Knit the City records the exploits of a group of 'yarnstormers', devoted to the art of 'enhancing a public place or object with graffitti knitting'.  The first examples featured in the book are simple-looking stripey tubes, much like the leg-warmers of yesteryear, which appear mysteriously on lamp-posts, sign-post poles and bicycle cross-bars, each adorned with a tag bearing Deadly Knitshade's evocative logo:



Plarchie and friend.
As more yarnstormers arrive to swell the ranks of DK's woolly posse the knits become more complex and ambitious.  In a tunnel beneath Waterloo station a knitted spider lurks in its knitted web, surrounded by struggling knitted captives.  The rusty gates of the deserted Strand Station disgorge a host of knitted ghouls on Hallowe'en.  Deep in the Natural History Museum strange woolly specimens appear; a knitted Slender Snipe Eel, some knitted squid, and a gigantic orange kraken knitted out of supermarket carrier bags, Squidius knittius giganticus plasticus, or Plarchie for short.

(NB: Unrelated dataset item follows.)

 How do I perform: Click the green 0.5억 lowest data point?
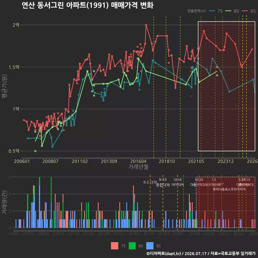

A herd of hand-made sheep hurries along the handrail of London Bridge, and knitted cherubim with carefully-positioned felt fig-leaves hang around at Piccadilly Circus on Valentine's Day.  In Parliament Square, a whole phone box gets the yarnstorm treatment.

The yarnstormer's adventures are all retold here in a winning and whimsical style, with plenty of full-colour photographs.  It's like a coffee table book for people with really small coffee tables, and would make an excellent present for anyone who likes knitting or graffitti, or knitting and graffitti, or public art that isn't all about Meaningful Stuff , or who just fancies a chuckle.  At the back there are step-by step step guides to knitting your own squid and sheep, but if it's actual knitting patterns you're after you should probably also look at Stitch London, by Deadly Knitshade's close friend and confidante Lauren O'Farrell, which is equally well-illustrated but heavier on the knit-on-purl-one stuff and will teach you how to knit traditional British bobbies, Big Ben, and Her Majesty The Queen, plus corgis.  (Alan Titchmarsh liked it too, but don't let that put you off.)

Knitting will never look the same again.


Philip Reeve


Knit the City is published by Summersdale and you can buy it HERE.  Go on.  You know you want to.


* I may not be recalling the lyrics with perfect accuracy, but I'm sure it was something along these lines.